Conservative voters redefine "conservative"

A mantra among Republicans — especially within the right-leaning world of think-tanks and talk radio — is that America remains a “center-right” country.

As Exhibit A in their argument, they point to a CNN exit poll conducted during last Tuesday’s general election.

The survey found that 34% of Americans define themselves as conservative. By contrast, only 22% of voters say they’re liberal.

Sounds pretty definitive, right? I mean, that still looks like a huge conservative advantage. Perhaps Tuesday’s election was an anomaly?

Unfortunately for Republicans, the picture is far more treacherous.

For one thing, Americans who describe themselves as “conservative” have grown increasingly comfortable with things that card-carrying “movement conservatives” despise.

Things like increased government aid for the poor, more Federal involvement in the economy, universal health care, and robust environmental programs.

They also engage in private social behaviors that The Right opposes, ranging from divorce to abortion to same-sex relationships.

These self-identifying conservatives are so wayward, in fact, that one out of five actually voted for Barack Obama, the Democratic candidate.

(By contrast, only one in ten “liberals” voted for John McCain.)

Give conservatives credit.
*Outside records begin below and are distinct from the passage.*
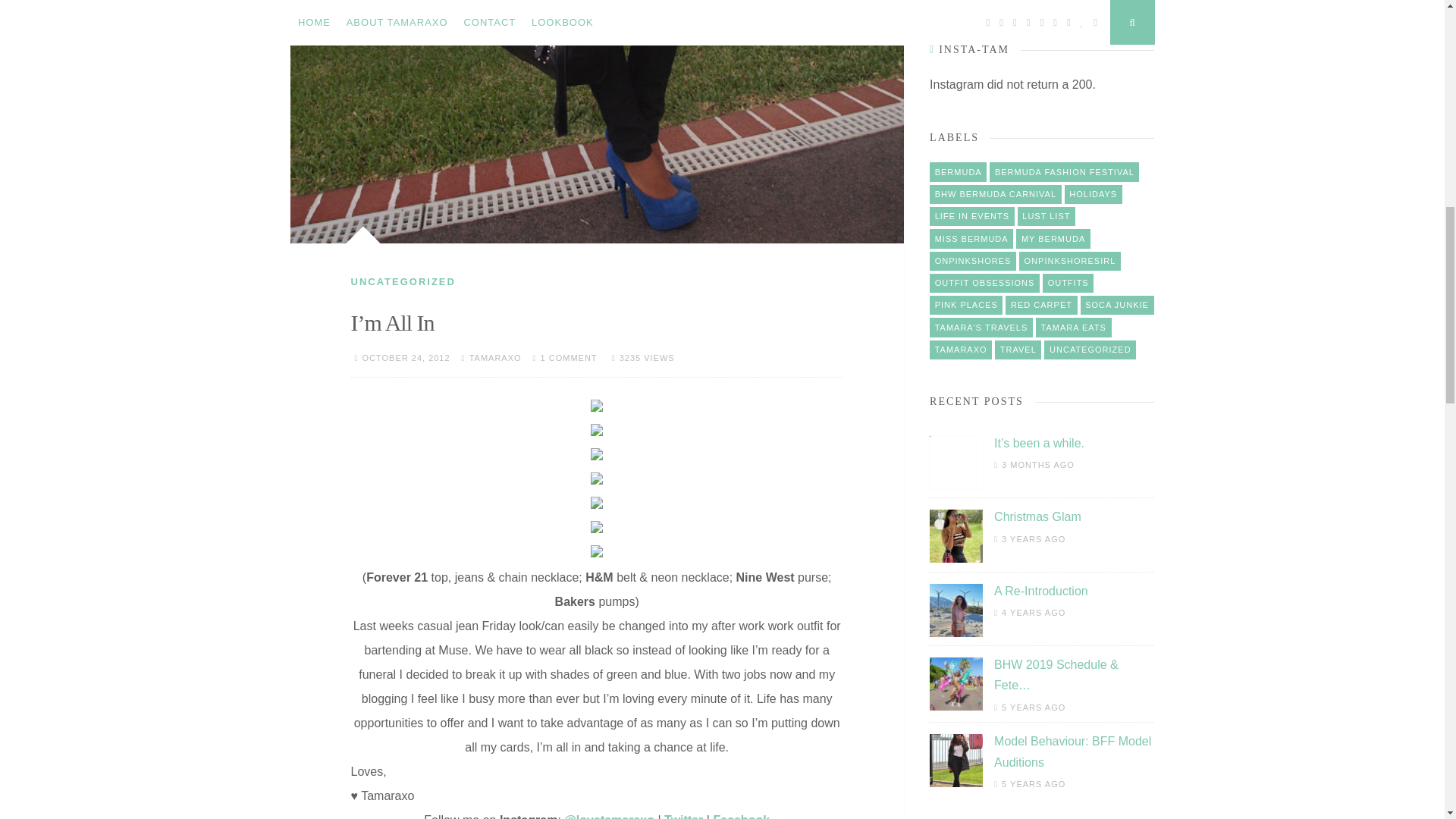
OCTOBER 24, 2012 (405, 357)
TAMARAXO (494, 357)
1 COMMENT (568, 357)
Facebook (741, 816)
Twitter (683, 816)
UNCATEGORIZED (402, 281)
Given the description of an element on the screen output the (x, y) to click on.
They succeeded in making the label “conservative” attractive. People like to describe themselves that way.

But the movement has failed to convince those same voters to share much of their agenda.

And there’s a bigger problem.

Conservatives prefer to side-step the fact that the biggest chunk of voters in that exit survey (44%) describe themselves as moderates.

A whopping 60% of those voters chose Obama, an African American candidate described by Republicans as a “socialist” and the “most liberal Democrat in the Senate.”

“I think this begs the question as to what self-described ‘moderates’ mean when they label themselves that way,” wrote Andrew Stuttaford, in the conservative National Review.

“My guess is that the very idea of what a ‘moderate’ is has shifted quite some way to the left of late. In many respects, the right’s key job over the next four years will be to push it back again.”

This Big Push is made more difficult by the fact that Democrats are winning decisively among every demographic group — young people, educated professionals, Hispanics, and Asian Americans — that is growing in numbers.

Republicans are leading in only two demographics, both of which are dwindling in clout: rural and elderly voters.

It may be time for conservative leaders to stop talking and start listening.

Listen first to Americans who describe themselves as conservative. What do those 34% of voters think the Right’s agenda should be? What issues matter to them?

And why did a big chunk of them vote for a Democrat in 2008?